(Dataset entries)
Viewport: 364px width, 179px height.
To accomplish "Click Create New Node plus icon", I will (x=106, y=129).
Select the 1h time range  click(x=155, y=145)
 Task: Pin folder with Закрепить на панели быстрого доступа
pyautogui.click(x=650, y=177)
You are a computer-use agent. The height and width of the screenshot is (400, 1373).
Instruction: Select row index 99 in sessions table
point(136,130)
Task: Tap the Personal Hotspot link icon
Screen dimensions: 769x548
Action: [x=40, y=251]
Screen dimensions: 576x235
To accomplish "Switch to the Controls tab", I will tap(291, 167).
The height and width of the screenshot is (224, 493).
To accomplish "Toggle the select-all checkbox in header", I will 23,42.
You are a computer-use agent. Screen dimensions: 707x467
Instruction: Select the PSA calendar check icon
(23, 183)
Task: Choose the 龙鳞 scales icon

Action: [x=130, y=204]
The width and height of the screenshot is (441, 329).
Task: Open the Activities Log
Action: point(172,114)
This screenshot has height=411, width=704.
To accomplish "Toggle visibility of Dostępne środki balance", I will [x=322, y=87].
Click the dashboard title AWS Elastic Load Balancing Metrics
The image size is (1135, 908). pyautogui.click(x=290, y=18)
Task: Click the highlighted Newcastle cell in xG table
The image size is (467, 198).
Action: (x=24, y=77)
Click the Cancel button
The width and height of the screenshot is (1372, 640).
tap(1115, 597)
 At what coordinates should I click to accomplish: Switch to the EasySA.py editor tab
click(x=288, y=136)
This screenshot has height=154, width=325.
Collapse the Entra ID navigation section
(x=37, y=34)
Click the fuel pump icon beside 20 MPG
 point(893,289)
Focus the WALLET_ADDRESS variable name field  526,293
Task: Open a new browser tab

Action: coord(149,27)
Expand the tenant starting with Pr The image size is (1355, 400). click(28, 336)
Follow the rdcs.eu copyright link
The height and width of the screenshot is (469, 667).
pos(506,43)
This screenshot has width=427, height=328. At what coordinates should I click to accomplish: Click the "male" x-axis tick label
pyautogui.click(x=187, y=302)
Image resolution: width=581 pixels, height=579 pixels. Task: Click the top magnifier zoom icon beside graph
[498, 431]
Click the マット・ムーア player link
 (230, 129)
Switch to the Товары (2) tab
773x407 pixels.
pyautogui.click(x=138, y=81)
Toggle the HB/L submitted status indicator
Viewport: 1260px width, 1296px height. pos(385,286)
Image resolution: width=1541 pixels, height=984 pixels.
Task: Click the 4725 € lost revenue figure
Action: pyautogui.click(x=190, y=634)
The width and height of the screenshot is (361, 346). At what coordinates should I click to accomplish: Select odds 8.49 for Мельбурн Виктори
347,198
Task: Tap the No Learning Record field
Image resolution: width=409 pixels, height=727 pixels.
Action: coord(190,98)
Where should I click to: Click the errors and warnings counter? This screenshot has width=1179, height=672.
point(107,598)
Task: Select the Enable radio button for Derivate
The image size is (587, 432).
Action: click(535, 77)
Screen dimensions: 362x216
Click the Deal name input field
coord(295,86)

EXERCISE INSTRUCTIONS. Give back the records above exactly, limited to the lines between the one holding "Task: Pin folder" and the one holding "Follow the rdcs.eu copyright link", inclusive.

EXERCISE SOLUTION.
 Task: Pin folder with Закрепить на панели быстрого доступа
pyautogui.click(x=650, y=177)
You are a computer-use agent. The height and width of the screenshot is (400, 1373).
Instruction: Select row index 99 in sessions table
point(136,130)
Task: Tap the Personal Hotspot link icon
Screen dimensions: 769x548
Action: [x=40, y=251]
Screen dimensions: 576x235
To accomplish "Switch to the Controls tab", I will tap(291, 167).
The height and width of the screenshot is (224, 493).
To accomplish "Toggle the select-all checkbox in header", I will 23,42.
You are a computer-use agent. Screen dimensions: 707x467
Instruction: Select the PSA calendar check icon
(23, 183)
Task: Choose the 龙鳞 scales icon

Action: [x=130, y=204]
The width and height of the screenshot is (441, 329).
Task: Open the Activities Log
Action: point(172,114)
This screenshot has height=411, width=704.
To accomplish "Toggle visibility of Dostępne środki balance", I will [x=322, y=87].
Click the dashboard title AWS Elastic Load Balancing Metrics
The image size is (1135, 908). pyautogui.click(x=290, y=18)
Task: Click the highlighted Newcastle cell in xG table
The image size is (467, 198).
Action: (x=24, y=77)
Click the Cancel button
The width and height of the screenshot is (1372, 640).
tap(1115, 597)
 At what coordinates should I click to accomplish: Switch to the EasySA.py editor tab
click(x=288, y=136)
This screenshot has height=154, width=325.
Collapse the Entra ID navigation section
(x=37, y=34)
Click the fuel pump icon beside 20 MPG
 point(893,289)
Focus the WALLET_ADDRESS variable name field  526,293
Task: Open a new browser tab

Action: coord(149,27)
Expand the tenant starting with Pr The image size is (1355, 400). click(28, 336)
Follow the rdcs.eu copyright link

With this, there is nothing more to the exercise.